**Task to complete**
Reproduce every one of the records below word for word, changing nothing.
START Record extracts
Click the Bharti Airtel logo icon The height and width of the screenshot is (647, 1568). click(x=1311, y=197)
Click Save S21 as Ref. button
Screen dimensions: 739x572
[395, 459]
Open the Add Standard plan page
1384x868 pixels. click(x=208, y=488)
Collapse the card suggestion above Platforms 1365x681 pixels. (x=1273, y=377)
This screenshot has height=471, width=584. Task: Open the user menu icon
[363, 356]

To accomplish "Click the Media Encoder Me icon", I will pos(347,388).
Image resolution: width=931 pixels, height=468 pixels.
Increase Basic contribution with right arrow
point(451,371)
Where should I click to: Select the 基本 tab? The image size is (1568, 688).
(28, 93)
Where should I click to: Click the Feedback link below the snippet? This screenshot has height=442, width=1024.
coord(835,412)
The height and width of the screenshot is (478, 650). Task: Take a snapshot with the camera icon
END Record extracts
**Task answer**
Click the Bharti Airtel logo icon The height and width of the screenshot is (647, 1568). click(x=1311, y=197)
Click Save S21 as Ref. button
Screen dimensions: 739x572
[395, 459]
Open the Add Standard plan page
1384x868 pixels. click(x=208, y=488)
Collapse the card suggestion above Platforms 1365x681 pixels. (x=1273, y=377)
This screenshot has height=471, width=584. Task: Open the user menu icon
[363, 356]

To accomplish "Click the Media Encoder Me icon", I will pos(347,388).
Image resolution: width=931 pixels, height=468 pixels.
Increase Basic contribution with right arrow
point(451,371)
Where should I click to: Select the 基本 tab? The image size is (1568, 688).
(28, 93)
Where should I click to: Click the Feedback link below the snippet? This screenshot has height=442, width=1024.
coord(835,412)
The height and width of the screenshot is (478, 650). Task: Take a snapshot with the camera icon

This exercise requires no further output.